Dealing with the requirements of the Labour Relations Act and its ancillary legislation costs money. Every additional cost imposed on employers means less money available to pay existing staff or to take on more workers.
Large firms hire human resource specialists to deal with the legislative and regulatory demands of the laws. In small firms, much of the valuable time of owners and senior staff is absorbed by labour matters. When employers have factored these costs into their calculations, they are compelled to conclude that it makes economic sense to take on workers who will impose the least cash and management costs on the firm relative to their productive capacity.
Given the dynamics of business, and especially the care required in doing business in our current no-growth economy, firms are being super careful in the hiring of staff. Forcing firms to pay higher wages does not bode well for anyone at the bottom end of the jobs scale, let alone the 9.3 million who are already unemployed.
The tragic consequences for the inhabitants of the US territories of Puerto Rico, American Samoa and the Northern Mariana Islands, who in 2007 were forced to fall in with the raising of the US national federal minimum wage from $5.15 an hour in 2006, to $7.25 by 2009 should act as a warning to the South African government.
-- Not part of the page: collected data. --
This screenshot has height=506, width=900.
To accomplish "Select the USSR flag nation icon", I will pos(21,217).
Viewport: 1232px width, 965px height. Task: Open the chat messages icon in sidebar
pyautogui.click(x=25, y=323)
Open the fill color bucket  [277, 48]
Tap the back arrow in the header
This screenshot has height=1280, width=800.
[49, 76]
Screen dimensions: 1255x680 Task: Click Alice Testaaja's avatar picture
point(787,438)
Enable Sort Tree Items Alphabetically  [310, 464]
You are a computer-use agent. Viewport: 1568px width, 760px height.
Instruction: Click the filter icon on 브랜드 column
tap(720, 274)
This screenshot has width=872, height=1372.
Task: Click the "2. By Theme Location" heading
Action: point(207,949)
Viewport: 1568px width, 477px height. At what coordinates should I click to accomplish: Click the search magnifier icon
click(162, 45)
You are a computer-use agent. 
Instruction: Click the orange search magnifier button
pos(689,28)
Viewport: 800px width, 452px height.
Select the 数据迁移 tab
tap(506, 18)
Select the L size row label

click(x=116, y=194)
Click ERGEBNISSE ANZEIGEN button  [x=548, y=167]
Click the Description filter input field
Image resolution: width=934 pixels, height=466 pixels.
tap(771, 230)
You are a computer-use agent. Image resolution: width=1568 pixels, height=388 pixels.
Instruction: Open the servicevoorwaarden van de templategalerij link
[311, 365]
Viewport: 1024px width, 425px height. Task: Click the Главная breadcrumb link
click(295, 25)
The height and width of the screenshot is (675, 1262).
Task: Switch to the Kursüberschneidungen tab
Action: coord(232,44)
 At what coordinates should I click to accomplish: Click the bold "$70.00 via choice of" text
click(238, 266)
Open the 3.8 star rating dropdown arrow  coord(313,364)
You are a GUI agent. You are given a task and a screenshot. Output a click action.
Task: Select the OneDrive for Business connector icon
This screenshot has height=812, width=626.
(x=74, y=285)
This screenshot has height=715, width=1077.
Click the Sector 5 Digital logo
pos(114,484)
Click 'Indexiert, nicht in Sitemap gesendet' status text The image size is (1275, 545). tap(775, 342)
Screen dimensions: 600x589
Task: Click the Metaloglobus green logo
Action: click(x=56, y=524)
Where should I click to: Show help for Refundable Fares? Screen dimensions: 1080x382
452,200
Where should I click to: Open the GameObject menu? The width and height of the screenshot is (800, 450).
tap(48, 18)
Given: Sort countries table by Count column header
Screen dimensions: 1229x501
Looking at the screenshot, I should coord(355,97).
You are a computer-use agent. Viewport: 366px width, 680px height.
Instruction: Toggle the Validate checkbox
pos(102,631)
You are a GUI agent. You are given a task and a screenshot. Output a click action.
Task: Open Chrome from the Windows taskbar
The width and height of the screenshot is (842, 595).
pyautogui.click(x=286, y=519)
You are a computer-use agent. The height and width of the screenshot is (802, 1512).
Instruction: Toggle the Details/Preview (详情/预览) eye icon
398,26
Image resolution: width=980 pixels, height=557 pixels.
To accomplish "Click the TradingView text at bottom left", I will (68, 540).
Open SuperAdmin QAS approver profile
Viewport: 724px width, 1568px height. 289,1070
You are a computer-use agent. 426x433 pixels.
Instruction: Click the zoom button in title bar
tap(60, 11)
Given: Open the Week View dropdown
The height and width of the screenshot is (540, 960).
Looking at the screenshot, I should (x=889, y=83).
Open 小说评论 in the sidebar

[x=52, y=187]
There was a huge difference between the per capita GP in the territories and that in mainland USA. The calamity that hit those territories provides a clear example of the devastation the NMW will cause in areas of South Africa where the average GDP per capita is significantly lower than in the more affluent areas of the country. Employers in small towns and rural areas of the country will not be able to afford the minimum.
The reason given for replacing the existing minimum wages that have been set based on “ability to pay” is that a national minimum wage will be “easier to police”. So, making life easier for officials means that employers in impoverished areas of the country will be compelled to pay the same minimum as employers in the country’s large cities. An idea that will have brutal consequences for low-income people, whether employers or employees.
In American Samoa, by 2009, with only 30% of the scheduled increases applied, overall employment was down 30%, with 58% job losses in the tuna-canning industry and real per capita GDP down 10% from 2006 levels. During the same period, the Northern Mariana Islands experienced 35% job losses and per capita GDP down by 23%. The compulsory increase resulted in a minimum wage that was 75% of the Puerto Rican median wage. Unemployment increased rapidly and GDP per capita declined by almost 7% between 2007 and 2013.
Stats SA reported in its most recent quarterly that, “Of the 433,000 people who joined the ranks of the unemployed, approximately 58% were young people aged 15-34 increasing the youth unemployment rate by 1,6 percentage points to 38,6%”. It is predictable that firms, in view of the current poor economic condition, will be wary of taking on new staff. Bias against hiring inexperienced and potentially less productive workers will be heightened by the looming NMW, which they will factor into their calculations.
The NMW already represents a huge barrier to the employment of recent and future school leavers and the already-unemployed. Many young people, trying to overcome years of deficient schooling, will be hit by the NMW regulatory barrier and consigned to the ranks of the “forgotten”, along with the other 9.3 million.
Author: Eustace Davie is a director of the free Market Foundation. The views expressed in the article are the author’s and are not necessarily shared by the members of the Free Market Foundation.